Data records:
━━━━━━
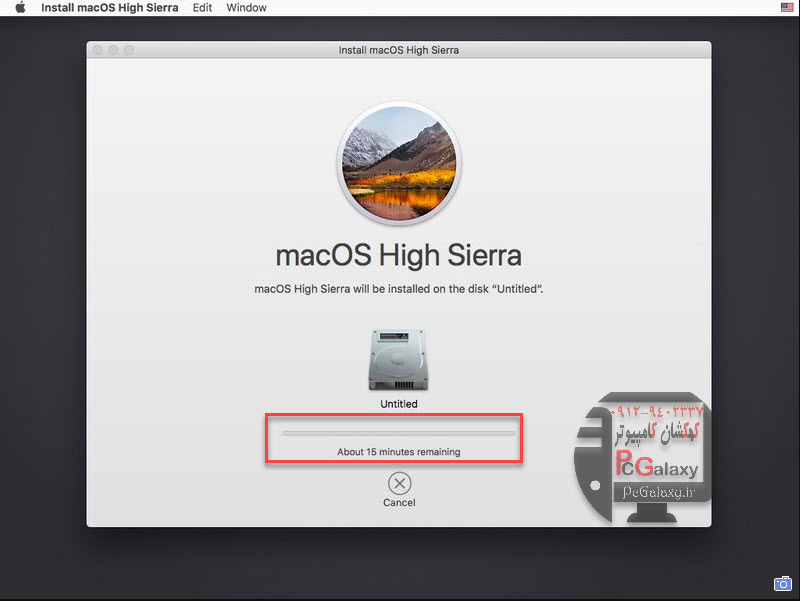The height and width of the screenshot is (601, 800).
Task: Click the blue camera icon in the corner
Action: click(782, 584)
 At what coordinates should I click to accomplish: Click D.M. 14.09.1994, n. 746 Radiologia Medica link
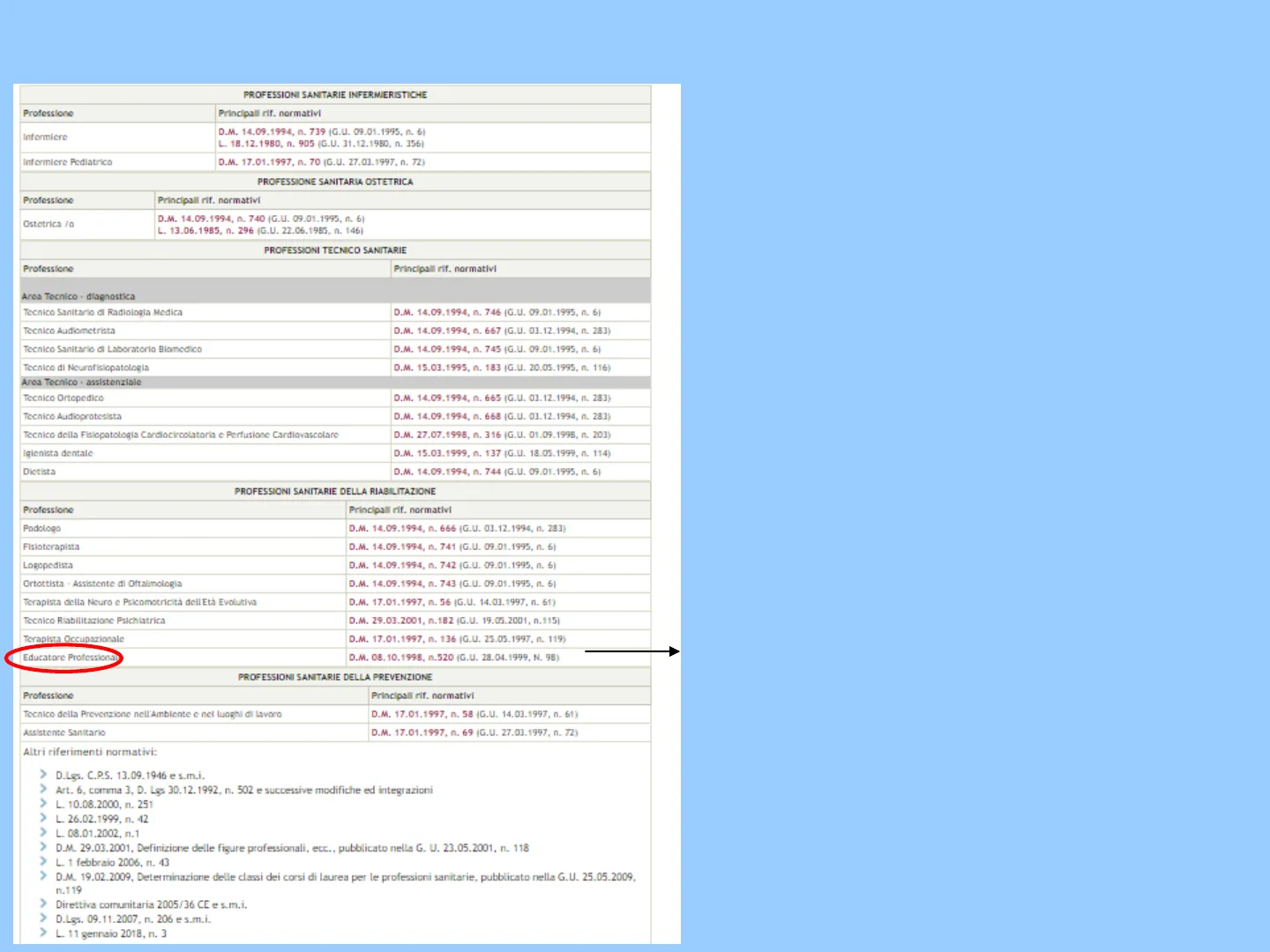coord(447,312)
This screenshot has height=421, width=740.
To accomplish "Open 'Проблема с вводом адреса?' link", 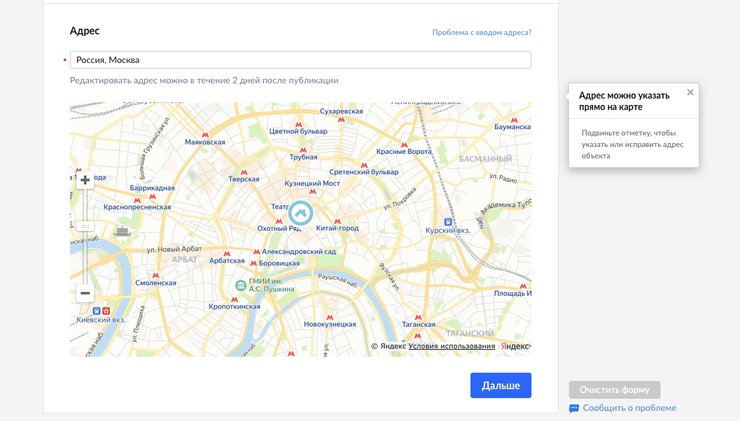I will tap(481, 32).
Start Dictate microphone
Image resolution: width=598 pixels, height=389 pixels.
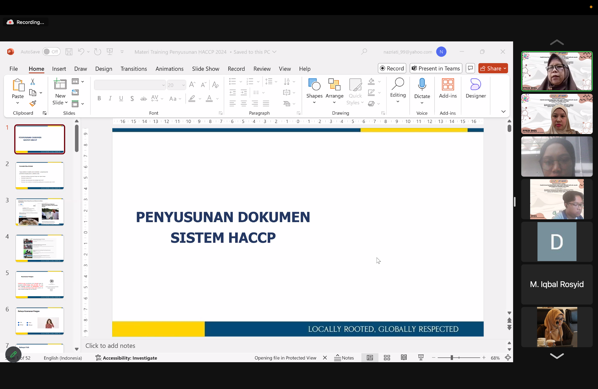422,88
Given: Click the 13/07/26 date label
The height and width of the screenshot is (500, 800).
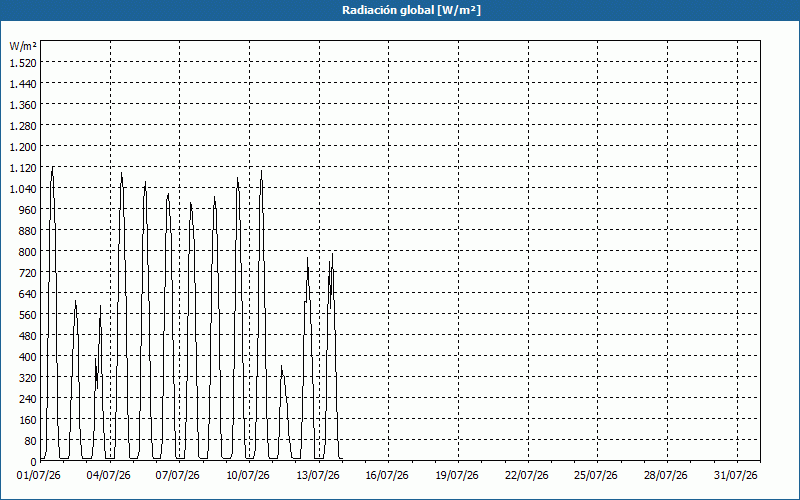Looking at the screenshot, I should (x=318, y=476).
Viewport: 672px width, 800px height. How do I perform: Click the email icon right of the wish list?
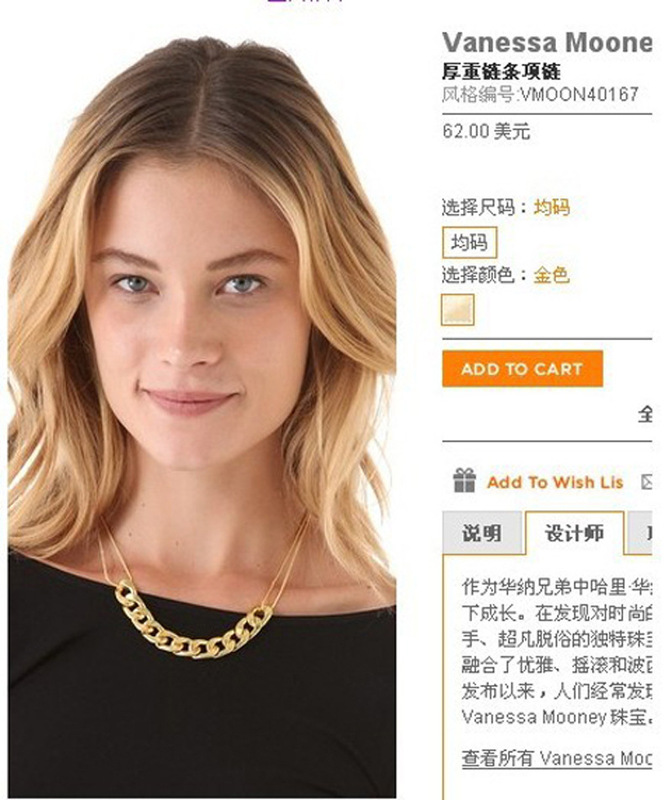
━━━━━━
The lines from the one containing "Given: Click the 13/07/26 date label" through the last line of the entries are to be copied exactly, both ends included, and the pictures are to be omitted.

EXERCISE ANSWER:
Given: Click the 13/07/26 date label
The height and width of the screenshot is (500, 800).
Looking at the screenshot, I should (x=318, y=476).
Viewport: 672px width, 800px height. How do I perform: Click the email icon right of the wish list?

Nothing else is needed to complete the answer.